Angewandte Chemie International Edition

Cover image for Vol. 55 Issue 36

Editor: Peter Gölitz, Deputy Editors: Neville Compton, Haymo Ross

Online ISSN: 1521-3773

Associated Title(s): Angewandte Chemie, Chemistry - A European Journal, Chemistry – An Asian Journal, ChemistryOpen, ChemPlusChem, Zeitschrift für Chemie

For full article and contact information, see Angew. Chem. Int. Ed. 2000, 39 (14), 2509 - 2512

Needles of Nitrogen

A new method
of nitrogen fixation

Our air consists of 78% nitrogen. Despite this abundance, nitrogen from the air can’t be used just like that. Even plants have to get necessary nitrogen compounds from the soil, or depend on the farmer to turn up with some liquid manure or artificial fertilizer.

On a large scale, nitrogen is usually bound into ammonia by the Haber-Bosch process. Most of the ammonia is then converted to fertilizers; the rest is used by the chemical industry as a starting material for nitrogen-containing products.

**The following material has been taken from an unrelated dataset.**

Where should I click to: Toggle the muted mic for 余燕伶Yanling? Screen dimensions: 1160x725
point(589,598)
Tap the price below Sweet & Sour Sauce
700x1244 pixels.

The Haber-Bosch process is expensive, because it requires very high pressures and temperatures. However, a Japanese research group working with Katsuyoshi Hoshino has developed a new, distinctly unconventional method of nitrogen fixation that works under mild conditions - room temperature and atmospheric pressure. A titanium electrode is electrochemically coated with a layer of titanium dioxide, onto which is then deposited a further layer of electrically conductive polymer. The layers are infused with perchlorate ions. This array of layers is then set out in a moist nitrogen atmosphere and irradiated with white light. The astonishing result: depending on the strength of the irradiation, needle-shaped crystals grow out of the polymer matrix after a few days or weeks. The needles were identified as ammonium perchlorate, a nitrogen compound already known as a rocket propellant.

"The mechanism of needle formation and nitrogen fixation is not yet understood in detail," explains Hoshino. This much seems clear: the light produces a charge at the interface between the titanium dioxide and polymer layers, which makes possible the reaction of nitrogen with adsorbed water to form ammonia. At the same time hydrogen ions are formed, which react with perchlorate ions from the polymer matrix to form perchloric acid. An acid-base reaction between the perchloric acid and ammonia results in a salt - the observed ammonium perchlorate needles.

"The current process of nitrogen fixation requires harsh conditions. Our mild method could develop into an interesting alternative," Hoshino says optimistically.